I AM NOT A number.....
Hey, thanks mystic!
post #119 of 205
Quote:
Originally Posted by velochic
BTW - I cannot even IMAGINE the kind of mess you might make for your child if he/she goes 18 years without a social security number, then wants to apply. 18 years from now, I wouldn't be surprised if he/she weren't just chucked into some military prison for that. To be 18 and just NOW applying for a SSN???? These are the kinds of things our paranoid government are just fishing for. Like I said, if you have a beef with the administration, with the establishment, with government... do your own fighting, don't make your kid an instrument. (P.S. I don't like big government, either.)

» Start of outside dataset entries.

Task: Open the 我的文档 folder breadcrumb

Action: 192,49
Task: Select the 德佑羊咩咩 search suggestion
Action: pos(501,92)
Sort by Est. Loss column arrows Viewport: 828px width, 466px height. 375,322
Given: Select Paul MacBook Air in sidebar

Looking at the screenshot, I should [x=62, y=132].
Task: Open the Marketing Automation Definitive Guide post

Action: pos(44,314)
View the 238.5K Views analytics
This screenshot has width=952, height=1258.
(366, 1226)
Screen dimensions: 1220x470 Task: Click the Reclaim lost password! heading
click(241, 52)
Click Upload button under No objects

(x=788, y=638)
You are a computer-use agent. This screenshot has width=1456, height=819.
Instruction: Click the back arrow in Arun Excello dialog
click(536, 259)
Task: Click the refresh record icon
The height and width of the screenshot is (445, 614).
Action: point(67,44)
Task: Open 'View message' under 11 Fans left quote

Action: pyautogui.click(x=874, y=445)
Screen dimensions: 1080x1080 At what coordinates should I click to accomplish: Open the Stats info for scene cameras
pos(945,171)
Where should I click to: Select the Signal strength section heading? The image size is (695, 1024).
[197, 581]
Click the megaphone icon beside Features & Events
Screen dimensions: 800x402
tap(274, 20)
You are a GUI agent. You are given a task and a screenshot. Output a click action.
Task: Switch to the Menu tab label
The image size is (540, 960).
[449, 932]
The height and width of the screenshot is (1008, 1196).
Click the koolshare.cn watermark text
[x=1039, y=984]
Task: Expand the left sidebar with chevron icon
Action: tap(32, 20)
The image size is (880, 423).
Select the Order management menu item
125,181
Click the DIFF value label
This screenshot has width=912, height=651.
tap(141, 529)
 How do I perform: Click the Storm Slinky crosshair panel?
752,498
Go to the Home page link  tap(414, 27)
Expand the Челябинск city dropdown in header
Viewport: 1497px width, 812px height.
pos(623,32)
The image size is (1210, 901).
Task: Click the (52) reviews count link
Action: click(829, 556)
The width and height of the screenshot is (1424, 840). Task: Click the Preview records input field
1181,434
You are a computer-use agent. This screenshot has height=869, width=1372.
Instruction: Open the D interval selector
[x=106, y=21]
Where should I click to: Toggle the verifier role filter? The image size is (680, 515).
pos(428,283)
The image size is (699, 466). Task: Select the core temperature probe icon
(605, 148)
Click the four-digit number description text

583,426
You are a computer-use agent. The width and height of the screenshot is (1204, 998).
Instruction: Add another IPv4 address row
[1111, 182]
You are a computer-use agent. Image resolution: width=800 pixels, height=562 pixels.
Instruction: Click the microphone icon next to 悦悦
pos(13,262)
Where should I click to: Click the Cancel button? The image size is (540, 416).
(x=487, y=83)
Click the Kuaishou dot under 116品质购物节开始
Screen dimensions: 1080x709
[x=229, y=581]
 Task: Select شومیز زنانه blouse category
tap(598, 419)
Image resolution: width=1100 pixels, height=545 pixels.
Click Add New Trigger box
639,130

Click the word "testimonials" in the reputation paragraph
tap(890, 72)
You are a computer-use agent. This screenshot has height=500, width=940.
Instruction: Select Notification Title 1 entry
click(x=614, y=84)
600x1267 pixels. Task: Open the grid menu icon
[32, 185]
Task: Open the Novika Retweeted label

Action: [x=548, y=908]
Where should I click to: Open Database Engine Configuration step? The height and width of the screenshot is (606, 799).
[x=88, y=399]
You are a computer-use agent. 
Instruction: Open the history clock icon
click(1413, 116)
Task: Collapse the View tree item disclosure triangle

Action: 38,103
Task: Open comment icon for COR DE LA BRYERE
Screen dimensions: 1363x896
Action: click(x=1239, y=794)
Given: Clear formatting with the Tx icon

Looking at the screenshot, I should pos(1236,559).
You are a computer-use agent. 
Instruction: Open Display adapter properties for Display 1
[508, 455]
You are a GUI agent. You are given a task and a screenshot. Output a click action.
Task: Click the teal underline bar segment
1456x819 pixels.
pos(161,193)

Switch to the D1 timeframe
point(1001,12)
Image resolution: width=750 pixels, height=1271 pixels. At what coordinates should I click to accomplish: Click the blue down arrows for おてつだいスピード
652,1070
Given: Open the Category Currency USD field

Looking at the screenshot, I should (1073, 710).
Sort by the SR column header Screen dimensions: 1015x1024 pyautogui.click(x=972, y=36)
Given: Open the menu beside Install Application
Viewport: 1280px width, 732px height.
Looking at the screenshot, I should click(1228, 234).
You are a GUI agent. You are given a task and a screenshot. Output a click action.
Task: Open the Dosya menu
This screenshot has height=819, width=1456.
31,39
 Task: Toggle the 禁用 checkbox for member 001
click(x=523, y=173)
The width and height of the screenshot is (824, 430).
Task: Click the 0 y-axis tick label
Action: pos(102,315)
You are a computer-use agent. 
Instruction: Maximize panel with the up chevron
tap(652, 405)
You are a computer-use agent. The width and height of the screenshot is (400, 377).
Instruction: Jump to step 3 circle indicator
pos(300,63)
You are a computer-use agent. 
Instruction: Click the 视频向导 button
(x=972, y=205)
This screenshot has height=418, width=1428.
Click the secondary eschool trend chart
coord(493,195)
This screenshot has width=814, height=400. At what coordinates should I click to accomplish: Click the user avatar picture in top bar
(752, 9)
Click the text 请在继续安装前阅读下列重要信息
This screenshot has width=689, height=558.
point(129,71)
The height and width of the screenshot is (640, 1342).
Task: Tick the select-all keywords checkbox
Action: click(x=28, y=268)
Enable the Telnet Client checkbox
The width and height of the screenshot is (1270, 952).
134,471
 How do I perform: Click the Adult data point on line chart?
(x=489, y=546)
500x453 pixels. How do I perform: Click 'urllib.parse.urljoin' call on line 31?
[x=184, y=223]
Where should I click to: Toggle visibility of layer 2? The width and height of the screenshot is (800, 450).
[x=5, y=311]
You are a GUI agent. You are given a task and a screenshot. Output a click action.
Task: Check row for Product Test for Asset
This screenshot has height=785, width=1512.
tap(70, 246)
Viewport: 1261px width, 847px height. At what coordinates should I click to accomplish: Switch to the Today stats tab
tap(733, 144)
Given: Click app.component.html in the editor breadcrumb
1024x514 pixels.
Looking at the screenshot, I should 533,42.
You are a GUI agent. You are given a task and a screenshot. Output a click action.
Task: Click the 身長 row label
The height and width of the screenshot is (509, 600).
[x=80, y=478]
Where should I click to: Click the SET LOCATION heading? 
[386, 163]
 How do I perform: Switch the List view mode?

WHOA! There is no need to freak out. If the OP knows the real repercussions (no tax deduction) and is willing to live with them, then we don't need to invent ones to try to scare her. Military prison? Please. I didn't have a SSN until I applied to college. It was not difficult nor weird getting one at that point. People get SSNs at all different ages, believe it or not.
post #120 of 205
Quote:
Originally Posted by LauraN
WHOA! There is no need to freak out. If the OP knows the real repercussions (no tax deduction) and is willing to live with them, then we don't need to invent ones to try to scare her. Military prison? Please. I didn't have a SSN until I applied to college. It was not difficult nor weird getting one at that point. People get SSNs at all different ages, believe it or not.
I'm not freaking out... I've been in political situations that can change in a fortnight. I worry that trying to live "under the line" but not "off the grid COMPLETELY" may cause problems in the future for a child. You either commit to a way of life that a child must follow, or you don't complicate things for them in the future.